Afin de préserver la sécurité juridique, la Cour fait ensuite application de la jurisprudence Czabaj (CE, Ass., 13 juillet 2016, n°387763) en jugeant que lorsque « l’administration a omis de mettre en œuvre les mesures de publicité appropriées permettant de faire courir le délai de recours de deux mois, un recours contestant la validité du contrat doit néanmoins, pour être recevable, être présenté dans un délai raisonnable à compter de la publication de l’avis d’attribution du contrat. En règle générale, et sauf circonstance particulière dont se prévaudrait le requérant, un délai excédant un an ne peut être regardé comme raisonnable ».
En l’espèce, le délai de recours deux mois n’était pas opposable à la SAS Seateam Aviation dès lors que les modalités de consultation du contrat n’étaient mentionnées ni dans l’avis d’attribution, ni dans les courriers qui lui ont été adressés par le ministère de la défense. Toutefois, l’avis d’attribution ayant été publié le 9 octobre 2010, la SAS Seateam Aviation bénéficiait d’un délai d’un an, soit jusqu’au 10 octobre 2011 pour exercer un recours juridictionnel en contestation de validité du contrat, de sorte que ses conclusions contestant la validité du contrat présentées le 15 octobre 2015 devant le Tribunal administratif de Toulon étaient irrecevables pour cause de tardiveté. L’introduction d’un précédent recours en contestation de validité du contrat devant le Tribunal administratif de Toulon le 4 juin 2012 ne constituait pas une circonstance particulière ayant une incidence sur le délai d’un an, en ce que le recours avait été rejeté pour irrecevabilité en raison de l’absence de production de l’acte d’engagement et de toute justification quant à l’impossibilité de l’obtenir.

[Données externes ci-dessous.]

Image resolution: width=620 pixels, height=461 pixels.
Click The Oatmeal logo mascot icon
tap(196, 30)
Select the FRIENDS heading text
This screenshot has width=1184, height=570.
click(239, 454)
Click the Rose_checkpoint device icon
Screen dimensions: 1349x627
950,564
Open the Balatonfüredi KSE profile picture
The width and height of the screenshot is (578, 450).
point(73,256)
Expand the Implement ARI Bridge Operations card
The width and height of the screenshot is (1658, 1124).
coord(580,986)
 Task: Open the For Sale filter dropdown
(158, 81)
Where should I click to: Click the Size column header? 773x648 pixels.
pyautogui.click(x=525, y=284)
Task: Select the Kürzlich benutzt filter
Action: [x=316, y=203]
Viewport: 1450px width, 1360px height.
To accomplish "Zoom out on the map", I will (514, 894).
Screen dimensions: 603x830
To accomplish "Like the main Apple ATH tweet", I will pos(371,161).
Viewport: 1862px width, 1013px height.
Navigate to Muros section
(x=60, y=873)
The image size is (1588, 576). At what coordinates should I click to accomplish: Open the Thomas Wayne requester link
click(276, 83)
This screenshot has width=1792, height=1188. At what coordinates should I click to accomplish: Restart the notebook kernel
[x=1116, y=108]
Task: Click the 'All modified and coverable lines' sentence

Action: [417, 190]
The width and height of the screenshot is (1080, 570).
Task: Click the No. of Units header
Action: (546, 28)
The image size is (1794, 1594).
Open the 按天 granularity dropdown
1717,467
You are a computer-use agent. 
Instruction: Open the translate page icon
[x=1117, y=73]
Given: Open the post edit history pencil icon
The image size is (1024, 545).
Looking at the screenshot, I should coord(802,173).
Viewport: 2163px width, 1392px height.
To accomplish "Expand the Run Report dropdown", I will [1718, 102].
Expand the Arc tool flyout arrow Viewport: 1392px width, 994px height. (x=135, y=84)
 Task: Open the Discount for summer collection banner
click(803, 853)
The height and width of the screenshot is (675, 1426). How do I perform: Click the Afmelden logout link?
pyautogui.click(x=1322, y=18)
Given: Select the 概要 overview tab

Pour rappel, il existe une divergence entre les juridictions du fond quant à l’appréciation de la recevabilité du recours Tarn-et-Garonne. Certaines juridictions exigent la production de l’acte d’engagement (CAA de Lyon, 4 avril 2013, n°12LY02973 ; TA de Toulon, 17 octobre 2014, n°1201487) tandis que d’autres acceptent la seule production de l’avis d’attribution (CAA de Bordeaux, 1er octobre 2013, n°12BX00319 ; CAA de Nantes, 8 février 2013, n° 11NT02786).
En ce qui concerne la recevabilité des conclusions indemnitaires, la Cour administrative d’appel de Marseille adopte une position classique selon laquelle lesdites conclusions ne sont pas soumises au délai de recours de deux mois suivant l’accomplissement des mesures de publicité du contrat (CE, 17 juin 2019, n°413097). La Cour indique refuser de faire application de la jurisprudence Czabaj aux conclusions indemnitaires.
La position du Conseil d’Etat quant à l’application de la jurisprudence Czabaj aux recours en contestation de validité d’un contrat administratif reste à ce jour inconnue.